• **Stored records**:

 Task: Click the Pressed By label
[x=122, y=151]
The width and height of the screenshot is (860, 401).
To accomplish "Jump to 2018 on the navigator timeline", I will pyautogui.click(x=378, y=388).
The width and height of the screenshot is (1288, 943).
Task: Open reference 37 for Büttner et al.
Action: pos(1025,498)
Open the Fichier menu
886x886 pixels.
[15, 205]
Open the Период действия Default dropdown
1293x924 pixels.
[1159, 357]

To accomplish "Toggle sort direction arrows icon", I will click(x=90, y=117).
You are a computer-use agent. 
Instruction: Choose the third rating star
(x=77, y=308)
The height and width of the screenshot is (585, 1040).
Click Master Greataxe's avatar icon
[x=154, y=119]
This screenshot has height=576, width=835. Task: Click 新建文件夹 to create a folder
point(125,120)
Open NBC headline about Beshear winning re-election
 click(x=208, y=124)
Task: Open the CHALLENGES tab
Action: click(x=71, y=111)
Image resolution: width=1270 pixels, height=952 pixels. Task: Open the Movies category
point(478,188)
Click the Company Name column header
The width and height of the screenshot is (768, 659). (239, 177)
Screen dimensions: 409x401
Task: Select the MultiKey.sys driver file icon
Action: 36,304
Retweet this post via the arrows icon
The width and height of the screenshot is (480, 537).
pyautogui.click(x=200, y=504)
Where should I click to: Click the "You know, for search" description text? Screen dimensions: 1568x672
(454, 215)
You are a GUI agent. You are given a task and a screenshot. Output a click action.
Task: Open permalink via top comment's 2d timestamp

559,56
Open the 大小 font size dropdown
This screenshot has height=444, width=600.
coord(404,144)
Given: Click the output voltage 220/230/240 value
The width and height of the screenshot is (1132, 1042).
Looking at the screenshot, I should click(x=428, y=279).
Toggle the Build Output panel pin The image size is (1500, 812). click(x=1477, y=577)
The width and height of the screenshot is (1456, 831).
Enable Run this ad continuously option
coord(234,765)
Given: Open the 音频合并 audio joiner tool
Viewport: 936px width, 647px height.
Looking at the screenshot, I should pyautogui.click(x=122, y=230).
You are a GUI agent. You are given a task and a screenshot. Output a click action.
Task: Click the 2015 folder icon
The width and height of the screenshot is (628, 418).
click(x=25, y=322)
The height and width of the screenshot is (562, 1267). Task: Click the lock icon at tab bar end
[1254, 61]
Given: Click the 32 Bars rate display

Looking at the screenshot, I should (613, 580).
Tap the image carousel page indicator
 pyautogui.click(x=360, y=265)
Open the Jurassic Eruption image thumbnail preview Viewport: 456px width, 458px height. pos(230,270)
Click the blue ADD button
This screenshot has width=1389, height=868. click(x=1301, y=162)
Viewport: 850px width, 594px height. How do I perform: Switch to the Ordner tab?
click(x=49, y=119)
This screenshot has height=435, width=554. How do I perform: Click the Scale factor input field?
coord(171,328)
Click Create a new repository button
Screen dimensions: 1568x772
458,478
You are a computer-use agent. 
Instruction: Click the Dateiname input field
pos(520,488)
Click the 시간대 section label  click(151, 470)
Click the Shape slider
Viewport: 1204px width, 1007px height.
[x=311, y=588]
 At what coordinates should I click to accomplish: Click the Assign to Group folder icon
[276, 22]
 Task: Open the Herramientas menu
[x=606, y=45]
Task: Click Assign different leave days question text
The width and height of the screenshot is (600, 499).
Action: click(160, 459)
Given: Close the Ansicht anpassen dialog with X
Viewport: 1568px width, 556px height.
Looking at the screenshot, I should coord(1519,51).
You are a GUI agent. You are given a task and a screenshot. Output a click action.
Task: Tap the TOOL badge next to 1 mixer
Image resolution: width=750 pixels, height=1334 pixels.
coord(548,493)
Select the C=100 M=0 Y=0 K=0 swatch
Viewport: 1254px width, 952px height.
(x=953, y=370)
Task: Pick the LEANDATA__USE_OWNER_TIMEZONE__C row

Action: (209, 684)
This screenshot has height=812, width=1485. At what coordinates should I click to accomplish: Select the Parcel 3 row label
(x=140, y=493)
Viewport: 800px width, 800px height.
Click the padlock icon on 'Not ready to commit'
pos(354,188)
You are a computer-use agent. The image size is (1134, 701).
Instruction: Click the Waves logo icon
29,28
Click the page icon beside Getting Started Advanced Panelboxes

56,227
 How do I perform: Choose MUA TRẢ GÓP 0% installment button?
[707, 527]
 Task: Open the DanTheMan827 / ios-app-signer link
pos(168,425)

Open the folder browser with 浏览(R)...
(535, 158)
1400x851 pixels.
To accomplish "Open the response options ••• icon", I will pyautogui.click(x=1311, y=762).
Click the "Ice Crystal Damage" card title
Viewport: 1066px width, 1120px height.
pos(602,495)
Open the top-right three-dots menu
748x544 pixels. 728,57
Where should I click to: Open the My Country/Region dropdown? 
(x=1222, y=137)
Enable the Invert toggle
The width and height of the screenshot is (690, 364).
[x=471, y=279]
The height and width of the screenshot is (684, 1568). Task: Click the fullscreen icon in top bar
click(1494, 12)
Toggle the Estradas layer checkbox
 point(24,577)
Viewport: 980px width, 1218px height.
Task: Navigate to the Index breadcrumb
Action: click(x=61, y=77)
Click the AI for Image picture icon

• **Required action**:
Print the lines above from the one with "Given: Open the 音频合并 audio joiner tool" through the one with "Open the Jurassic", both included, exactly as written and nothing more.

• **Exercise solution**:
Given: Open the 音频合并 audio joiner tool
Viewport: 936px width, 647px height.
Looking at the screenshot, I should pyautogui.click(x=122, y=230).
You are a GUI agent. You are given a task and a screenshot. Output a click action.
Task: Click the 2015 folder icon
The width and height of the screenshot is (628, 418).
click(x=25, y=322)
The height and width of the screenshot is (562, 1267). Task: Click the lock icon at tab bar end
[1254, 61]
Given: Click the 32 Bars rate display

Looking at the screenshot, I should (613, 580).
Tap the image carousel page indicator
 pyautogui.click(x=360, y=265)
Open the Jurassic Eruption image thumbnail preview Viewport: 456px width, 458px height. pos(230,270)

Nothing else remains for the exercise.